Inside the engine bay, this section which includes the steering column mounting is also part of the Heritage panel. It was actually in OK condition, so I debated splitting it from the new panel and leaving the old one in place, but eventually decided it would be more difficult to fit, so went with replacing the whole thing. And more new metal is always good, right.
From this side, it was quite easy to remove, mostly a long run of easily accessible spot welds to drill out. It was partly seam welded from the factory at the top and bottom as you can see in the picture above, so I carefully ground them back to avoid damaging the metal left behind too much. At the top, it attaches to the panel which usually houses the master cylinders, and years of brake fluid dripping on it have left that in slightly poor condition itself, but not bad enough that I have any appetite to replace that too!
From inside the car, the trickiest bit for me was detaching the old panel from the chassis leg, it was quite substantially welded from the factory around that triangular tab to begin with, and later patch repairs layered on top required a fair bit of chiselling.
The original mounting flange on the side of the footwell for the splash panel was already long gone when I first bought this car, and I had reconstructed it previously when I patched things up, so once again I had the opportunity to do a better job. This small Steelcraft repair section is available, which includes the flange and the required captive nuts to secure the splash panel to it. I clamped it in place and then just cut around it using a body saw to get exactly the right sized hole in the original panel.
Seam welded in and ground back it looks a lot more tidy.
Back on the inside, I started removing the front of the inner sill whilst I still had good access. Inevitably, as I drilled out the spot welds holding it to the inside of the footwell I found the bottom of the panel where it meets the sill was rotten.
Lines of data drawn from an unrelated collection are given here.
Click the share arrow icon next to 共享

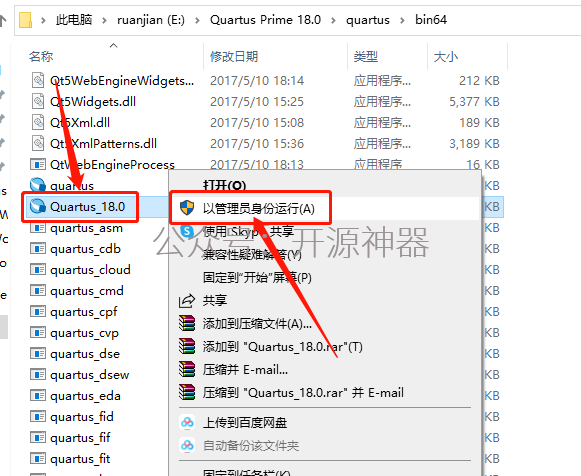point(187,300)
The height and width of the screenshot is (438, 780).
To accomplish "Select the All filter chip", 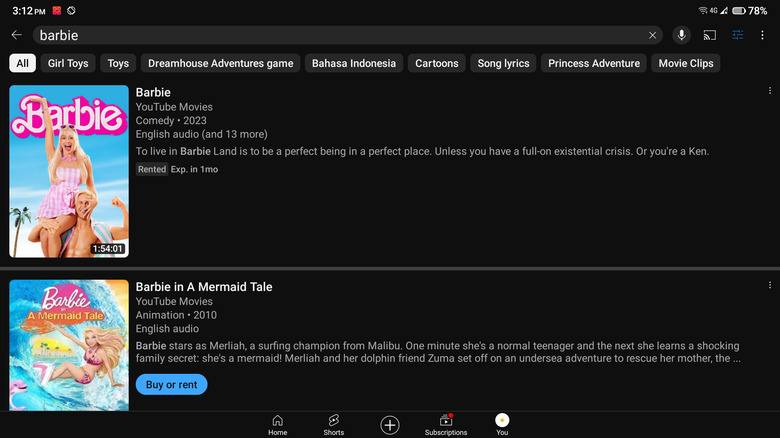I will (22, 63).
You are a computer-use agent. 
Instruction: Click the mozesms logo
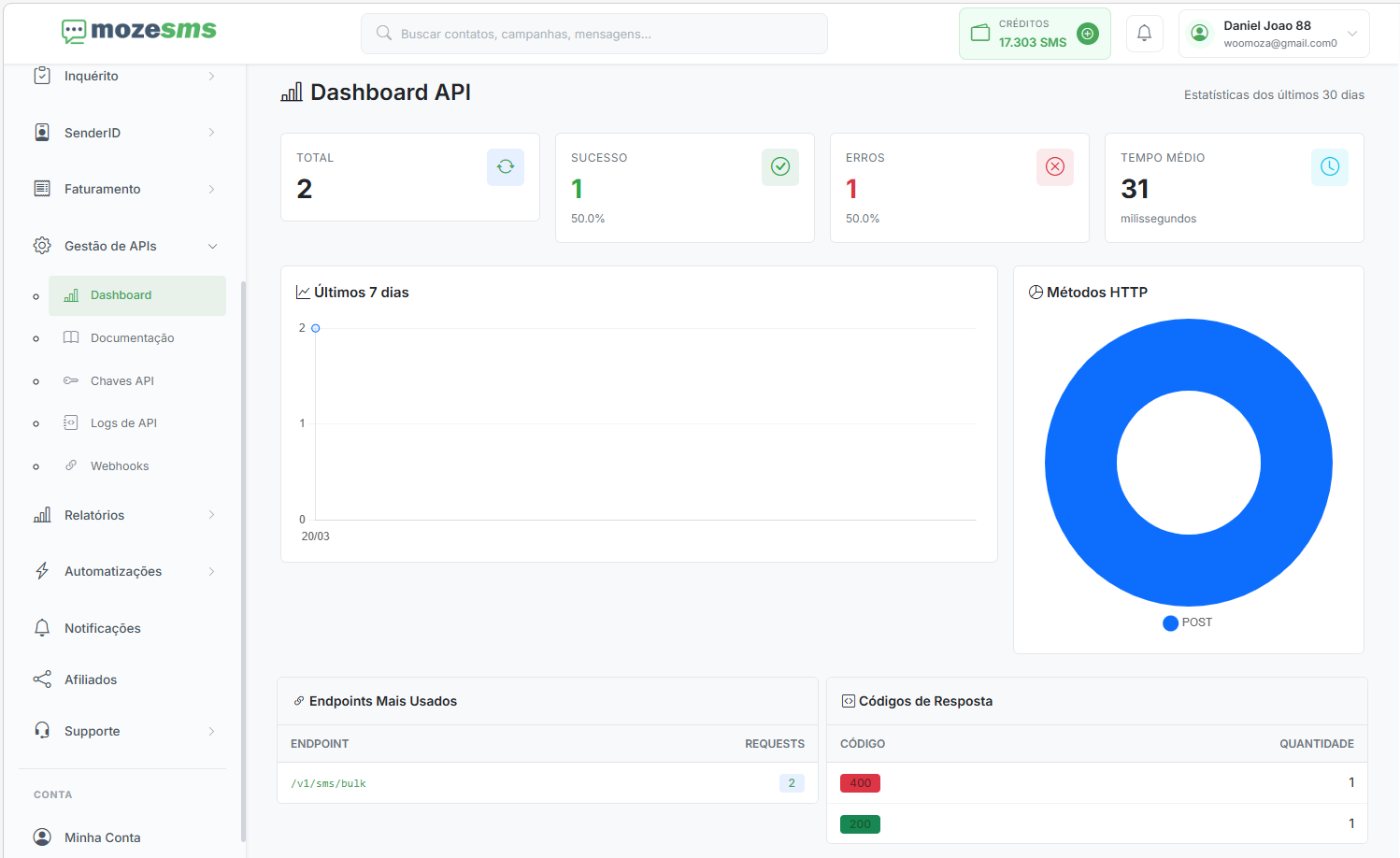139,31
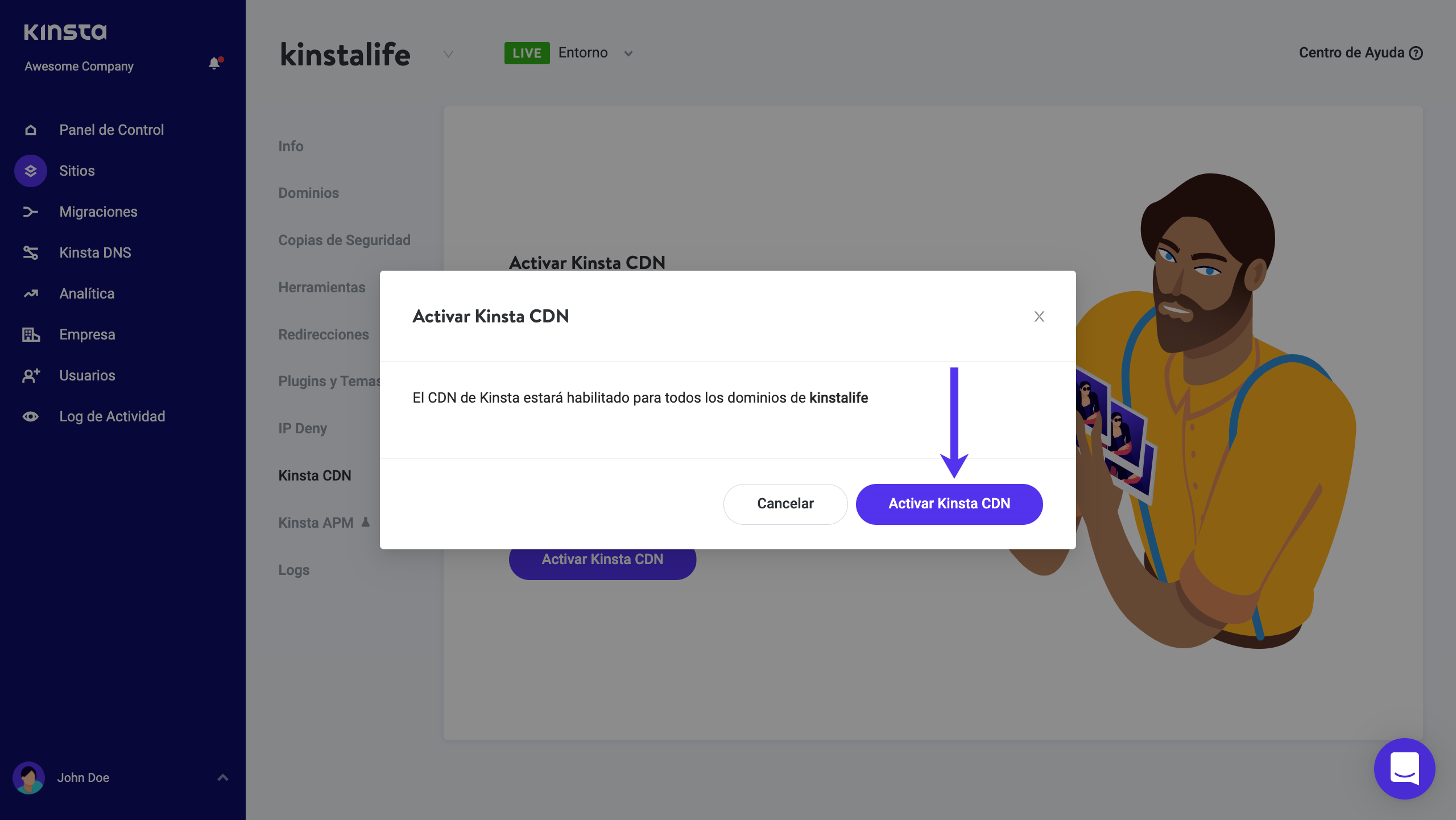Open the Analítica trend icon

coord(31,294)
So a quick repair section was welded in to give a solid base to weld the new inner sill to later on.
All of the inside surfaces of the remaining footwell had a generous covering of surface rust, so I wire brushed it all, treated it with Kurust and left it overnight.
And finally it’s on with the new panel. Getting it to fit took quite a lot of time and patience, but after some fettling it did all line up. The trickiest bit was actually navigating the new panel through the gap between the inner wing and bulkhead, but as you may have already spotted, and as can be seen clearly in the picture below, I have sadly sacrificed my painstakingly repaired inner wing to make this job easier. The inner wing is welded directly to this footwell panel, so I would have had to drill out all of those welds to remove it. I got to thinking then, despite my best efforts the inner wing was still far from perfect and would need many more hours of work to look presentable, and if I was now going to half remove it anyway, why not just fit a new one. Decision made, I just cut a big chunk out of it, and getting the new panel in was suddenly much easier 🙂
Not the easiest piece to clamp in place, but I got there.
From the inside, I decided to pre-drill the new panel for plug welding and weld from that side rather than below, mostly because I figured cleaning back the welds afterwards would be easier and tidier this way.
I spot welded the outer edge which joins the splash panel mounting flange I had fitted earlier on. The lip of the sill castle rail was then folded back and securely plug welded onto the new panel.
From the engine bay I plug welded up all those holes I had drilled out earlier, and then went to town on replicating those factory seam welds above and below the steering column housing section.
This whole job was finished up with those plug welds securing the panel to the chassis rail. Not the most fun place for MIG welding, lots of ventilation required!
Phew – that was an epic piece of work, very much hoping there is a lot less to do in this area on the other side. Next up, replacing the inner sill and floorpan.